Will £30bn government construction framework save dwindling healthcare market?

Whitehall bosses close to launching public-sector construction framework as experts report drop in healthcare construction activity

The construction market has been hit in recent months

The Government is close to launching a whopping £30billion construction framework covering projects for a number of public bodies, including the NHS.

The move comes at a time when industry figures show construction activity on the whole is down, with the medical and health sector reporting a slight increase in January this year compared to December, but an overall drop on this time last year.

The recent collapse of Carillion has not done much for confidence in the sector, which is already facing a number of headwinds

According to figures released this week by analysts at Barbour ABI, the medical and health sector accounted for just 3% of overall construction activity in the month of January 2018.

But there is light at the end of the tunnel, with the Crown Commercial Service (CCS) confirming it has begun developing what will be the biggest construction framework in the country, enabling public bodies such as NHS trusts and local authorities to appoint contractors for construction, refurbishment and demolition jobs.

The agreement could be worth up to £30billion over four years, with the potential for a three-year extension based on performance.

It will be developed alongside the Government Construction Strategy, which will be published later this year.

The strategy is expected to include a greater emphasis on offsite construction following the announcement in the Autumn Budget that the Government will favour offsite manufacturing on all publicly-funded construction projects from 2019.

The decision to run the framework followed a CCS survey last year in which 90 firms declared their interest in working under such a deal.

The announcement comes after a volatile 2017 for construction.

According to an ABI Barbour report, the medical and health sector made up just 3% of overall construction activity in January

And 2018 has so far been no better for the industry; with the value of new contracts awarded at £5.4billion, 10.6% lower than the same time last year.

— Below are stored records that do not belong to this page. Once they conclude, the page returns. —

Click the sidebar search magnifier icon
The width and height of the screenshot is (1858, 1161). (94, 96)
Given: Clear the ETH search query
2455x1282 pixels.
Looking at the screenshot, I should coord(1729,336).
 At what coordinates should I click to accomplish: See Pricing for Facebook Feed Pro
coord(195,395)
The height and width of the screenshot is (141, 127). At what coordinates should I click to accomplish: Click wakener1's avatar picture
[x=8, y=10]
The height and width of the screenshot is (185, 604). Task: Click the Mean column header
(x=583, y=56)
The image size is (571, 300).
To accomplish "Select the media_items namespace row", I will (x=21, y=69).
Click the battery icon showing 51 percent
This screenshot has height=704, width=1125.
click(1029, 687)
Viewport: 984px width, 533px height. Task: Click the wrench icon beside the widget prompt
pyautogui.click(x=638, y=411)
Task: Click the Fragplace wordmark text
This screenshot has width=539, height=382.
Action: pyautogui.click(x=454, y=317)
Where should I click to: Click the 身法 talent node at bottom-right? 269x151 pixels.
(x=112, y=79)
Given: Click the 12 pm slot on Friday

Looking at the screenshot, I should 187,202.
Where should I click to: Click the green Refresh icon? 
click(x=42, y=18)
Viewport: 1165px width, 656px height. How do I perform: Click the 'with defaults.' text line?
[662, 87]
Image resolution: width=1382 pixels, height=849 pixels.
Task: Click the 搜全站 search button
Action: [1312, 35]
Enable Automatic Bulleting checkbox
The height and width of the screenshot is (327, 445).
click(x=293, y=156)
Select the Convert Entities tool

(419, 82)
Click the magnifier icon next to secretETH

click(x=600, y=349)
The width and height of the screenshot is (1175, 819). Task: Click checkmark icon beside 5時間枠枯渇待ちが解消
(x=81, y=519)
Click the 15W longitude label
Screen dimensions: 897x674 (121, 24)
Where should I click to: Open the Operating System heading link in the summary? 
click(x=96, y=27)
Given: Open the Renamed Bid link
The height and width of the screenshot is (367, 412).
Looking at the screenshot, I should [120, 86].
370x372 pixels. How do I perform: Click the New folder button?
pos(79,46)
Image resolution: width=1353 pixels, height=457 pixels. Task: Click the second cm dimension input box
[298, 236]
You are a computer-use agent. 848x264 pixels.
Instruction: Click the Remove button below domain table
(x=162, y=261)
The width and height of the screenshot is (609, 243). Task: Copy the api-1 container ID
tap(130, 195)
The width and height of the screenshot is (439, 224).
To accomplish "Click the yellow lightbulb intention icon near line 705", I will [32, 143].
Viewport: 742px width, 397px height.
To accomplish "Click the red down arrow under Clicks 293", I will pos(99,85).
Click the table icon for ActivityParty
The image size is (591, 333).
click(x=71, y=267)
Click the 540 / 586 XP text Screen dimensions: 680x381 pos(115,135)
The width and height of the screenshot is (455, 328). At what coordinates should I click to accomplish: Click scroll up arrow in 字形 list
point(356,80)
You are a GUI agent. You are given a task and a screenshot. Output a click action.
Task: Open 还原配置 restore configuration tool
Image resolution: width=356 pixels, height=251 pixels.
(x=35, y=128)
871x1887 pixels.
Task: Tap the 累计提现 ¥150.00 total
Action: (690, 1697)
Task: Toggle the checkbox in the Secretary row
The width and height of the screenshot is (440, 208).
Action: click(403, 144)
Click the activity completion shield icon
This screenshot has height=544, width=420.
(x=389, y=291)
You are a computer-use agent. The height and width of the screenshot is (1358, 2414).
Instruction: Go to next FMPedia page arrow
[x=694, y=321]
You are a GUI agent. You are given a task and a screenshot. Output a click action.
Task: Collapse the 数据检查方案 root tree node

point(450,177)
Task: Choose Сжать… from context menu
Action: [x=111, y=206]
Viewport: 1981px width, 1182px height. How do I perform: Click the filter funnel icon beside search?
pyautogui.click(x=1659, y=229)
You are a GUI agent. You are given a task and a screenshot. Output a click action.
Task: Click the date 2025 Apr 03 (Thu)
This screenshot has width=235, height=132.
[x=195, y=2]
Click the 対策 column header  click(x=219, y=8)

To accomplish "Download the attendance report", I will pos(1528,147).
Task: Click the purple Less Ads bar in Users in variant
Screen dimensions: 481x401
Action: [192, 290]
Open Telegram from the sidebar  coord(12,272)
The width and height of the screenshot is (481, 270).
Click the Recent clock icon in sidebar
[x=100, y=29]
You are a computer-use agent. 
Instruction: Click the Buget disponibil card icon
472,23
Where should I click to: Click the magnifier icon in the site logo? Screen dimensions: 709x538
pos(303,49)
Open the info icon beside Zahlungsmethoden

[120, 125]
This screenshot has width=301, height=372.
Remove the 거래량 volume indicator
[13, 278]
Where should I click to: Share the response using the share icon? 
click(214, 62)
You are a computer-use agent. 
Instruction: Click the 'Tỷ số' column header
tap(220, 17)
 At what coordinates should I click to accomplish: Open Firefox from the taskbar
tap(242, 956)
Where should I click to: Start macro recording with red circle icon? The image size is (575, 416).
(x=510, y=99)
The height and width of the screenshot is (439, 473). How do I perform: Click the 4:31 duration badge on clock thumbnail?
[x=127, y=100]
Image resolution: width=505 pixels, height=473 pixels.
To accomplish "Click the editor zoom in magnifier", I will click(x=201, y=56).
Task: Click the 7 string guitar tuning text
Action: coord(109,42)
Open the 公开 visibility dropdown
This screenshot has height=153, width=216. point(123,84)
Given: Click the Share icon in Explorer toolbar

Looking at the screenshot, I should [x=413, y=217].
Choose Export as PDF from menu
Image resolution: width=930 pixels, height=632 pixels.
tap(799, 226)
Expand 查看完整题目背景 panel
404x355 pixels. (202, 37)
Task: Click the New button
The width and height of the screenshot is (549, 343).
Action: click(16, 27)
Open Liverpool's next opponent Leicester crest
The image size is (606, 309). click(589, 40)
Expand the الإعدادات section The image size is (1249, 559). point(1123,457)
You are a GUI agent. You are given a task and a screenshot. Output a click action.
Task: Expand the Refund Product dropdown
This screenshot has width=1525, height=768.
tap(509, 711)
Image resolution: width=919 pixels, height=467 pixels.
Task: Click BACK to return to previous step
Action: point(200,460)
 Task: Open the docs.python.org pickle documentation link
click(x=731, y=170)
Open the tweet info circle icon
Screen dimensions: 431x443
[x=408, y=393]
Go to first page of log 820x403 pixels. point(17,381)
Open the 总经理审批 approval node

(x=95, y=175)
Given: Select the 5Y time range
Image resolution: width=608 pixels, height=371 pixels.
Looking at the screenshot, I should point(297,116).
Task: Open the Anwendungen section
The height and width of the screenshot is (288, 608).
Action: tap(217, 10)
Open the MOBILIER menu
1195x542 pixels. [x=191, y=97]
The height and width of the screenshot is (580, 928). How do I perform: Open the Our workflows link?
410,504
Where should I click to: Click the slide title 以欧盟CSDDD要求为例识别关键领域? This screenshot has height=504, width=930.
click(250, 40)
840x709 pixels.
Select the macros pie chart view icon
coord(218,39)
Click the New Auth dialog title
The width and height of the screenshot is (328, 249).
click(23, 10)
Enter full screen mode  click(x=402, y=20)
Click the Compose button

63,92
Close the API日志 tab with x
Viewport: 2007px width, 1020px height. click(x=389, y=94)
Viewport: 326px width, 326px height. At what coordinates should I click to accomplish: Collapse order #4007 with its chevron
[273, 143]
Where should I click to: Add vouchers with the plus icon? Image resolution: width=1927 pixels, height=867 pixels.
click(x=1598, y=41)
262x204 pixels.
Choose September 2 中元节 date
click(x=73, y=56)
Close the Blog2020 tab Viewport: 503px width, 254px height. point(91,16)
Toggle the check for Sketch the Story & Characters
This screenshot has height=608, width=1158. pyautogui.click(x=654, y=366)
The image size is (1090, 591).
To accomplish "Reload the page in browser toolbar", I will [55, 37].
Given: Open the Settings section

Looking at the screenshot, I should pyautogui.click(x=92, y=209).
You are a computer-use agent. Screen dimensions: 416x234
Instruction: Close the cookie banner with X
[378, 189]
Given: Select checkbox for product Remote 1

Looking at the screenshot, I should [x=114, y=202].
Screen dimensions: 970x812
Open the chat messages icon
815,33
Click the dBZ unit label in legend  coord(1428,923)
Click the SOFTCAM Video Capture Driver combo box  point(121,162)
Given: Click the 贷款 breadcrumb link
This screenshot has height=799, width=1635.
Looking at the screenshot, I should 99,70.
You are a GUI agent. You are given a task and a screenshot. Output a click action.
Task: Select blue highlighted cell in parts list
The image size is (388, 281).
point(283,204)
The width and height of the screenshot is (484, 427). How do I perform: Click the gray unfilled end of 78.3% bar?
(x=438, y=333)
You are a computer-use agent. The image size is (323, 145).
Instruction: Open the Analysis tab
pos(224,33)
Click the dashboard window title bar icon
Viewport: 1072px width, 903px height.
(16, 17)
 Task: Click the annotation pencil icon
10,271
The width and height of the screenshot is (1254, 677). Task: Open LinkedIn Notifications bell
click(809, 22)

The latest edition of Barbour ABI’s Economic & Construction Market Review highlights levels of construction contract values awarded in 2017 across Great Britain.

Residential housing and infrastructure both dominated the construction sector in January, with contract values at £1.9billion and £1.7billion respectively, which combined is more than 65% of the total value of construction in the month.

Eight of the 10 biggest projects last month came from these sectors, albeit smaller in value than the ‘big ticket’ projects regularly seen.

These included the £200m Wednesbury to Brierley Hill Metro Extension and the £100m Waste Water Treatment Works in Blackburn.

Across the industry, education and hotel, leisure and sport sectors both saw monthly decreases in value in January. The remaining sectors of residential housing, infrastructure, commercial and retail, industrial, and medical and health all saw increases on the previous month, but overall below the levels of January 2017.

The year-on-year decline is due to a halving in office project starts and persistent weakness in public-sector-funded areas such as health projects

Regionally, it was London that led all regions with contract award value at 32% of the UK total, largely thanks to the aforementioned £800m Spire London Hertsmere House. This was followed by the North West with 13% of contract awards, and Scotland with an 11% share.

Commenting on the figures, Michael Dall, lead economist at Barbour ABI, said: “The recent collapse of Carillion has not done much for confidence in the sector, which is already facing a number of headwinds.

“Mainly due to a lack of major projects, construction has been held back in January. Nevertheless, encouraging figures from the residential housing and infrastructure sector is pleasing, but other sectors now need to help pick up the slack, such as hotel, leisure and sport, which produced its lowest figures in January since October 2015.”

The monthly Glenigan Index report also reports a drop in activity. Glenigan’s economics director, Allan Wilén, said: “The January Index reveals a renewed weakening in project starts.

“The decline was led by falls in commercial, civil engineering and public sector work which overshadowed a strengthening in private housing and industrial work.

“Overall non-residential projects were 20% lower than a year ago, but 7% up against the three months to October on a seasonally-adjusted basis.

“The year-on-year decline is due to a halving in office project starts and persistent weakness in public-sector-funded areas such as health projects.